Non rivendichiamo primogeniture, siamo contenti che oggi, a distanza di un anno e mezzo, se ne stanno accorgendo anche altri. Il più grande gruppo casertano di costruzioni, dopo aver distrutto parte del litorale domizio creandovi una città, nonostante la morte del capostipite, continua a non abbandonare questa idea che, evidentemente, trova buona sponda in seno alla dirigenza dell’Asl casertana dove, guarda caso, ad intrallazzare sono sempre dei personaggi dell’agro aversano. Sembrava una boutade. Uno di quei pesci di aprile che da qualche anno ci divertiamo a fare su Pupia.

Non a caso ne avevamo ideato uno che annunziava villette a schiera nel Parco Pozzi, ma nemmeno per fare uno scherzo eravamo stati capaci di annunziarle nella Maddalena. Il sindaco Sagliocco, al quale avevamo rivolto una specifica domanda in campagna elettorale ci aveva definiti fantasiosi. Invece, sembra che il disegno stia andando avanti tra l’indifferenza generale. Solo così, tra l’altro, può trovare una motivazione lo sfratto per finita locazione intimato alla cooperativa “Fuori di Zucca”.

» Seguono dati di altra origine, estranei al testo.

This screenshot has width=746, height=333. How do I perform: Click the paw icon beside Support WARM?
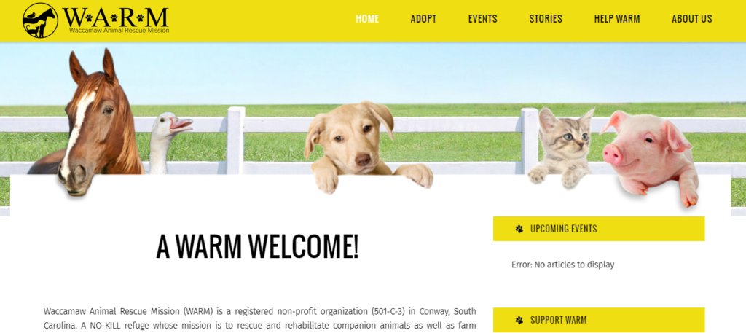(519, 320)
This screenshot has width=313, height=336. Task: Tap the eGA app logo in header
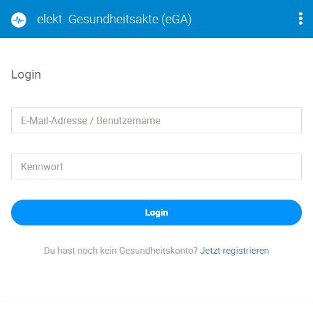coord(18,20)
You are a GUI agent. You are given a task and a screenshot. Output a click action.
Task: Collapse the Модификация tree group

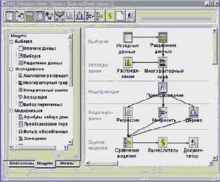click(x=11, y=111)
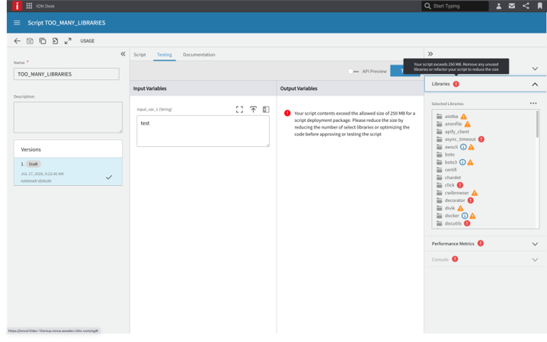Open the hamburger navigation menu
Image resolution: width=547 pixels, height=342 pixels.
click(17, 23)
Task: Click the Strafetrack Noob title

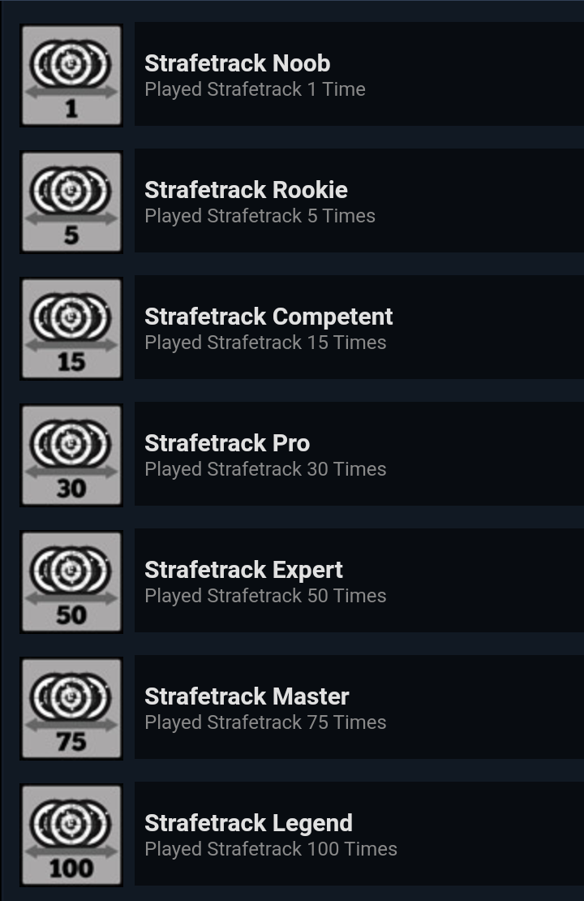Action: [x=237, y=63]
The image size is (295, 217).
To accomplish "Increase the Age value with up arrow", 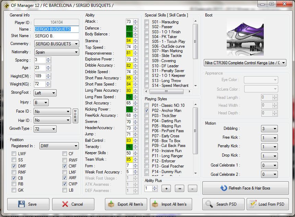I will [48, 66].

Di immobili ce ne sono tanti nella Maddalena per cui non è che servono proprio quei locali lì. L’obiettivo sembrerebbe essere un altro: fare in modo che tutta la struttura sia libera da estranei al momento opportuno, quando sarà presentata e approvata la decisione: i cementificatori (absitiniuriaverbis) casalesi – aversani – casertani cederanno all’Asl Caserta il Palazzo della Salute, situato alla periferia del capoluogo, a ridosso di San Nicola La Strada, nell’area ex Saint Gobain, per ricevere in cambio la Maddalena o buona parte di essa e per buona pace di tutti quei progetti che sono stati fatti in questi anni dal campus universitario al museo della pazzia (che renderebbe omaggio ad oltre due secoli di storia della nostra città).

Ancora oggi i politici fanno la parte degli gnorri e continuano a non programmare, ad avere un’idea precisa di cosa dovrebbe essere nel futuro prossimo quel patrimonio immobiliare, culturale e sociale inestimabile, facendo in modo che si depauperi per il non uso. Ed è questo il pericolo più grande: lasciare trascorrere il tempo a vuoto. Mettere tutti noi davanti al fatto compiuto e fare in modo che l’intero complesso divenga inservibile, irrecuperabile. A questo punto il cementificatore di turno apparirà addirittura come l’eroe che verrà a toglierci dagli impicci.